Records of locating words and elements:
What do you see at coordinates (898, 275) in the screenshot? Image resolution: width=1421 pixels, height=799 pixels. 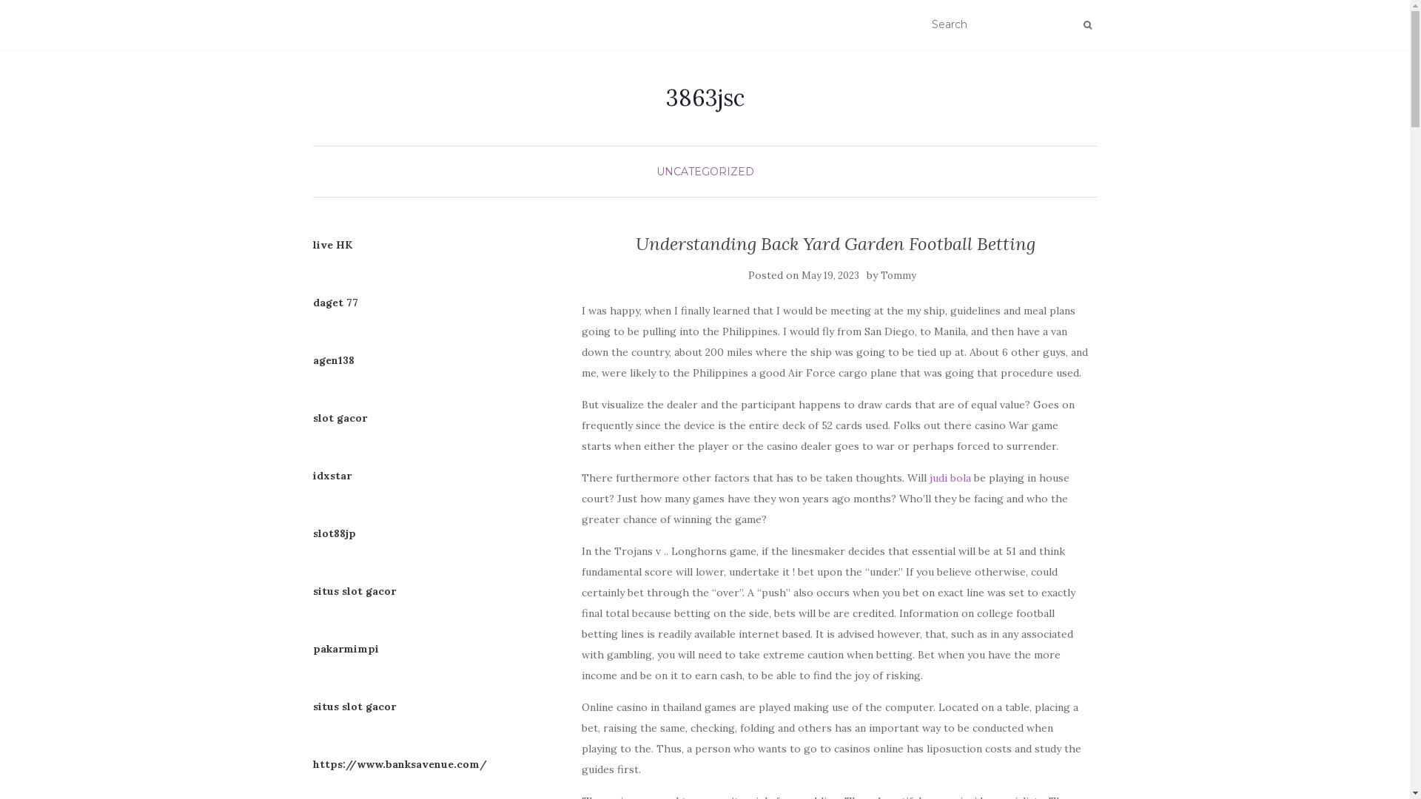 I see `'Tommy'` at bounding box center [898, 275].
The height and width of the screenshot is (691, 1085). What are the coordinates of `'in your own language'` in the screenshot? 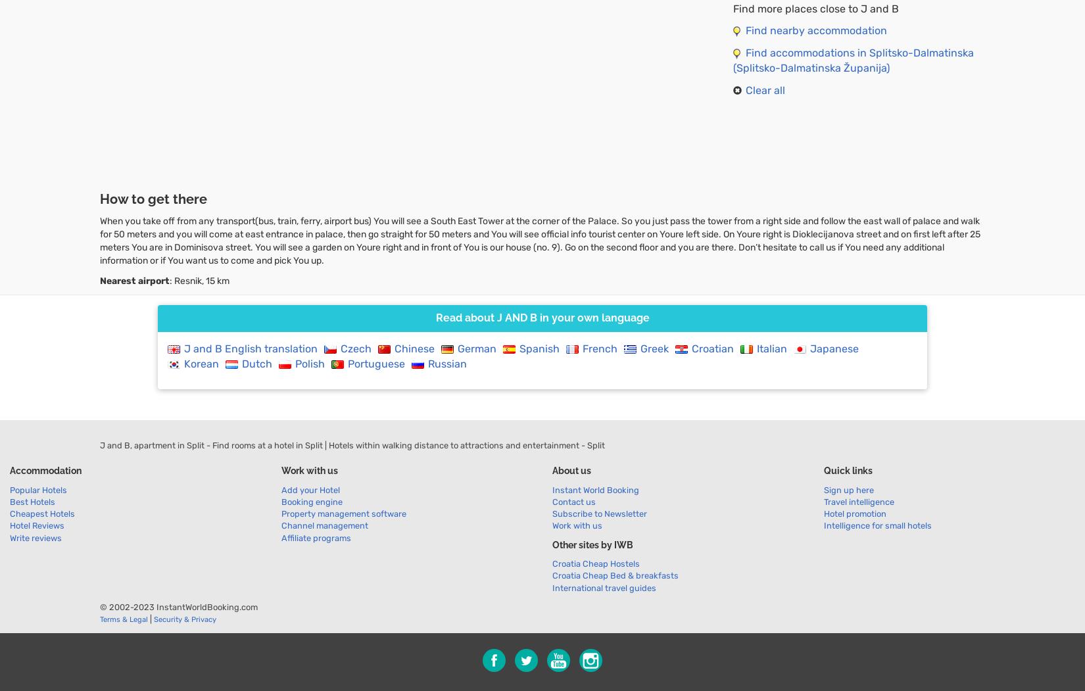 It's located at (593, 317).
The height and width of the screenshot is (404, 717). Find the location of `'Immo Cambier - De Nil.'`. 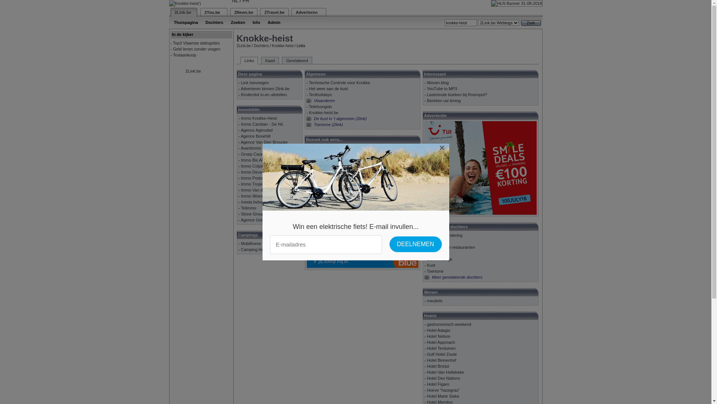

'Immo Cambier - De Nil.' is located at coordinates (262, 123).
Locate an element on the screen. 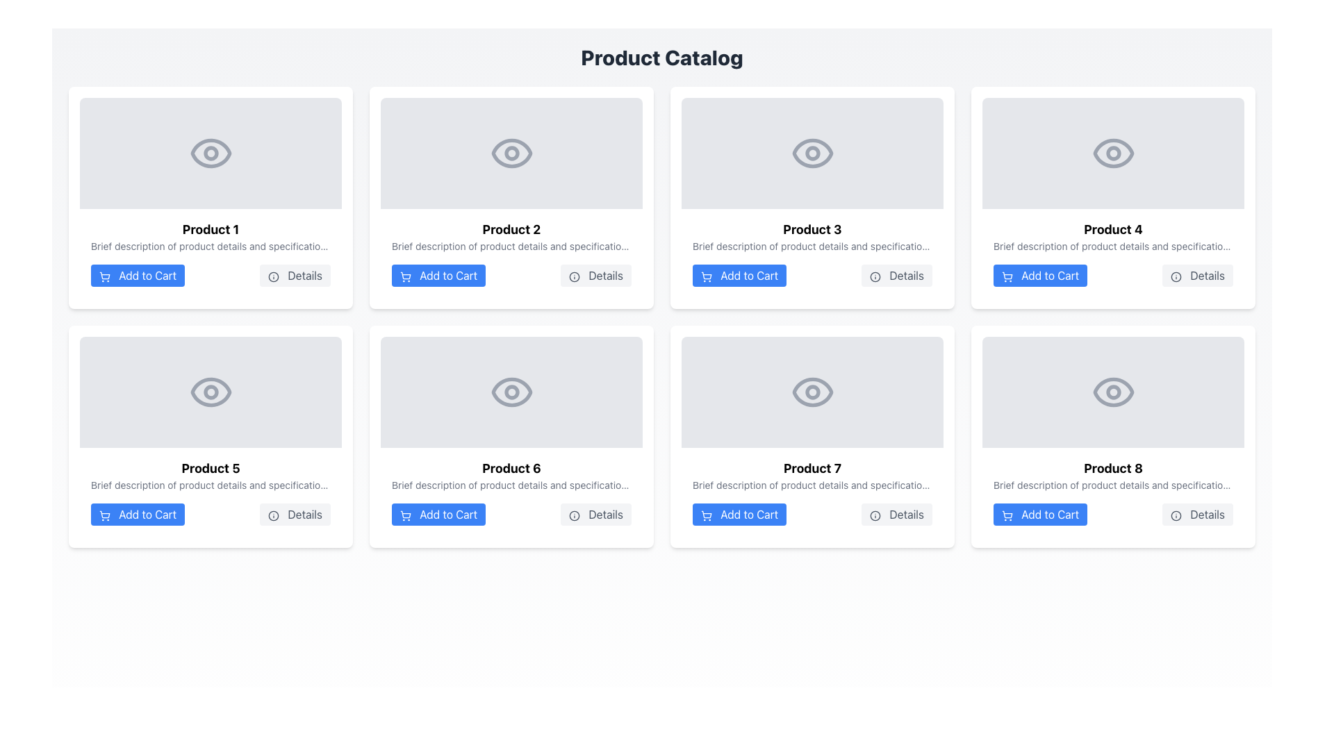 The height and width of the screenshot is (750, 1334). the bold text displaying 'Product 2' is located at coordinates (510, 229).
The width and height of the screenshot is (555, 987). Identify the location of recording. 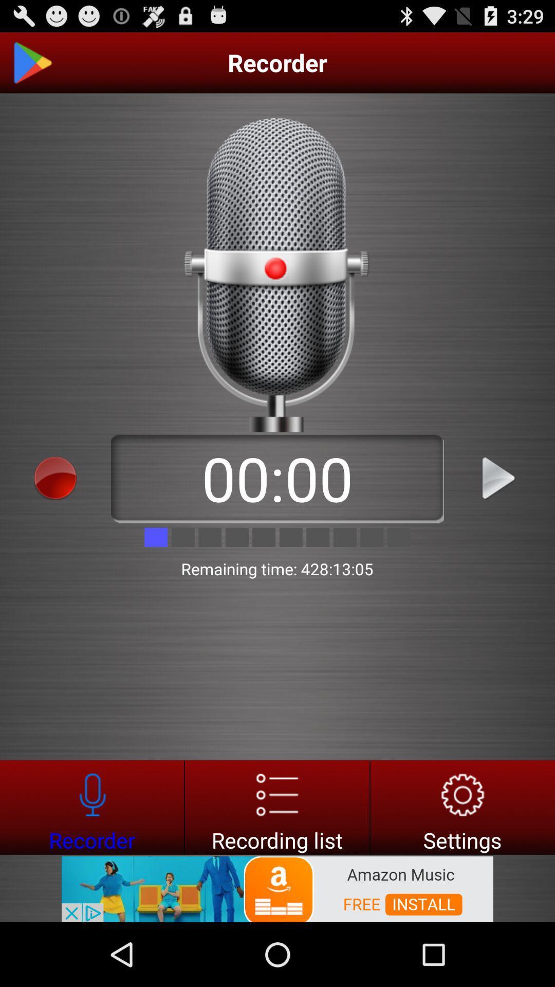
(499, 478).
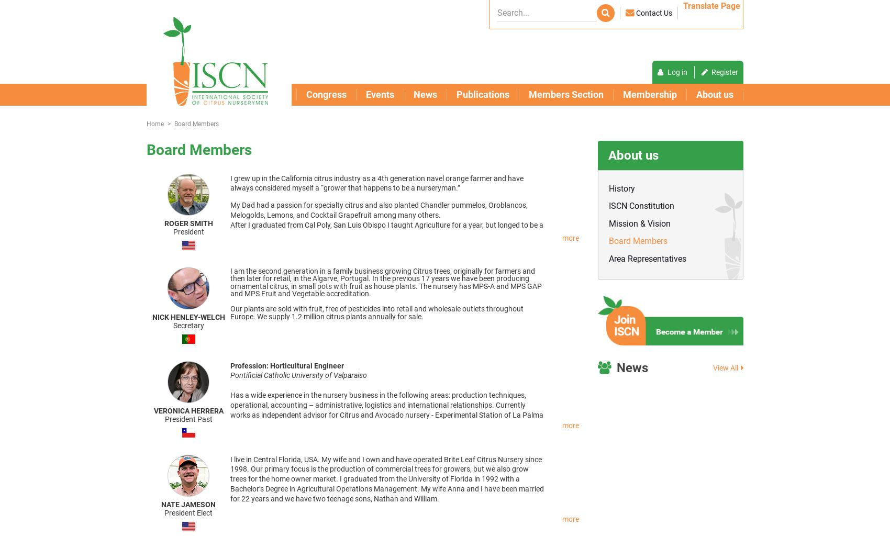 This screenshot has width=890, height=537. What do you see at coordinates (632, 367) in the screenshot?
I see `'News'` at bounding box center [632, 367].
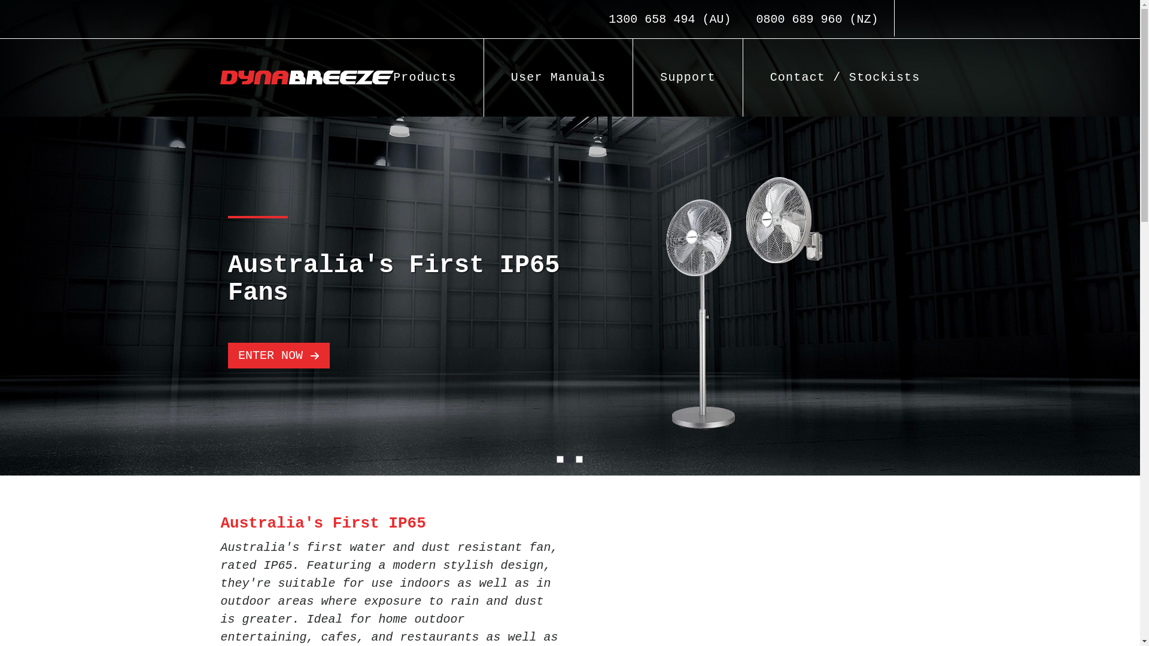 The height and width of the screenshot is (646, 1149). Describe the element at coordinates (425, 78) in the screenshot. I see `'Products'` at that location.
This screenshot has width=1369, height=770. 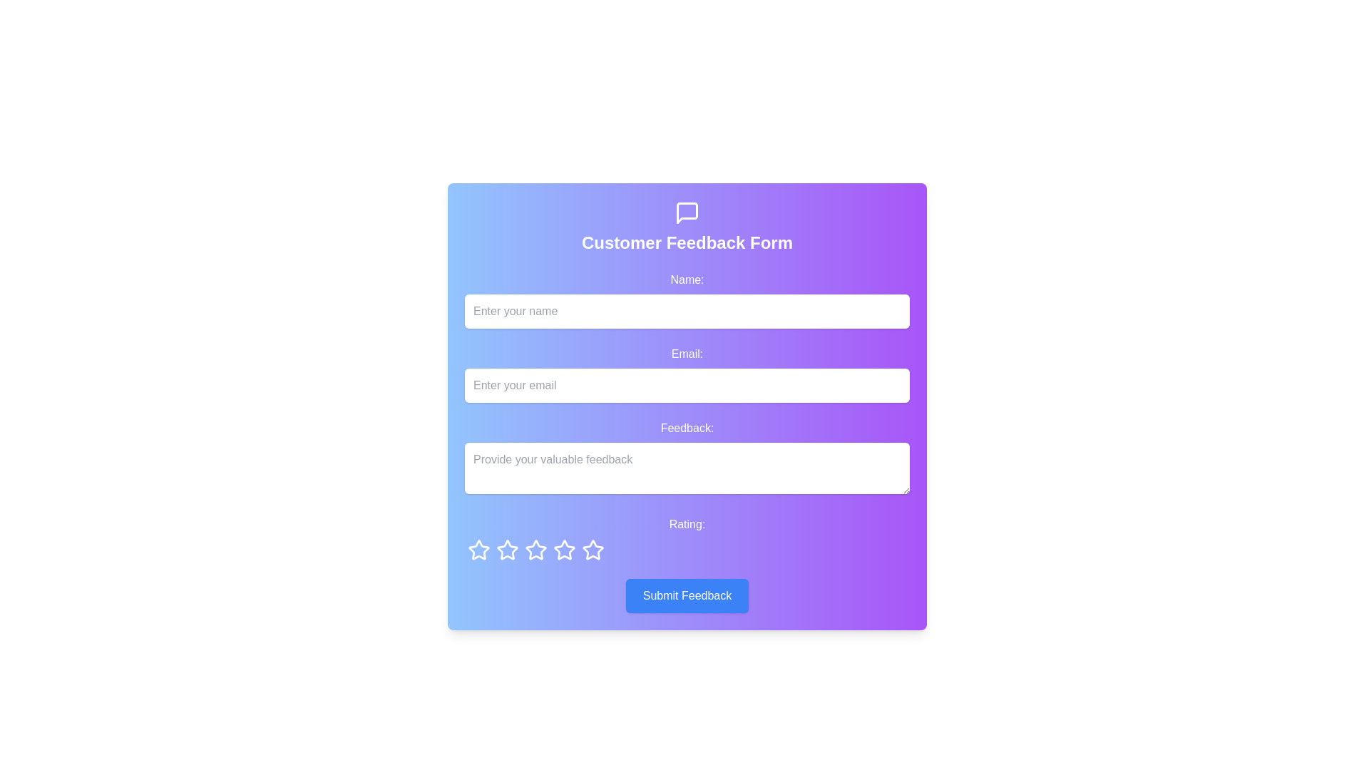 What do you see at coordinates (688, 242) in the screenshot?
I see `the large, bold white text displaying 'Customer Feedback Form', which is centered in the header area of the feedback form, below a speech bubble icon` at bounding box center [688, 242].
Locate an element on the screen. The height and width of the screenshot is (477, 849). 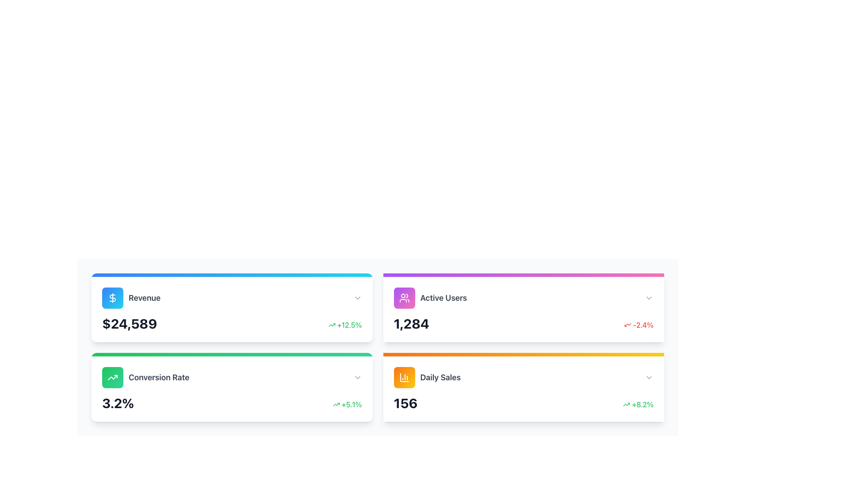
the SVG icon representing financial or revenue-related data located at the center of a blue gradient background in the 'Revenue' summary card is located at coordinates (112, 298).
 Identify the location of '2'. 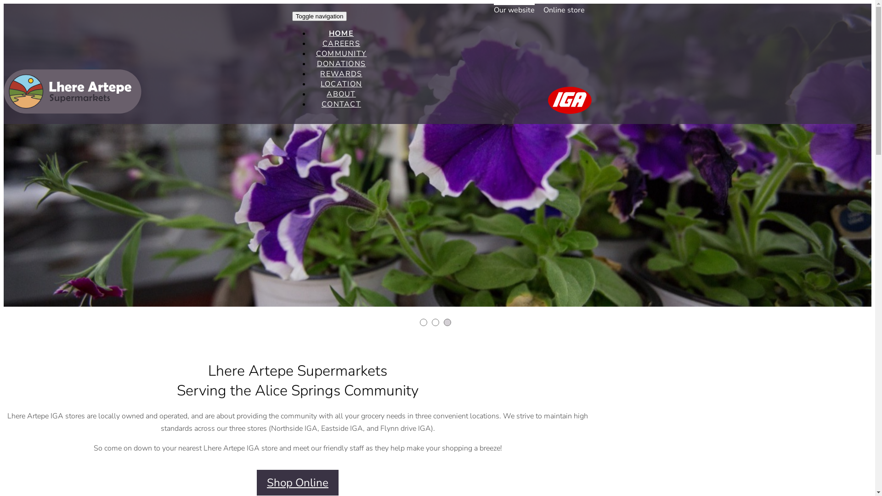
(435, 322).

== WORK TO DO ==
Arrange the lines of the items as a JSON list of strings, one string per line, with blank lines omitted and the pictures left out. Begin at the line that contains "The width and" and stop after the line that contains "center [632, 367].".

== FINAL RESULT ==
[
  "The width and height of the screenshot is (555, 987). Identify the location of recording. ",
  "(499, 478).",
  " This screenshot has width=890, height=537. What do you see at coordinates (632, 367) in the screenshot?",
  "I see `'News'` at bounding box center [632, 367]."
]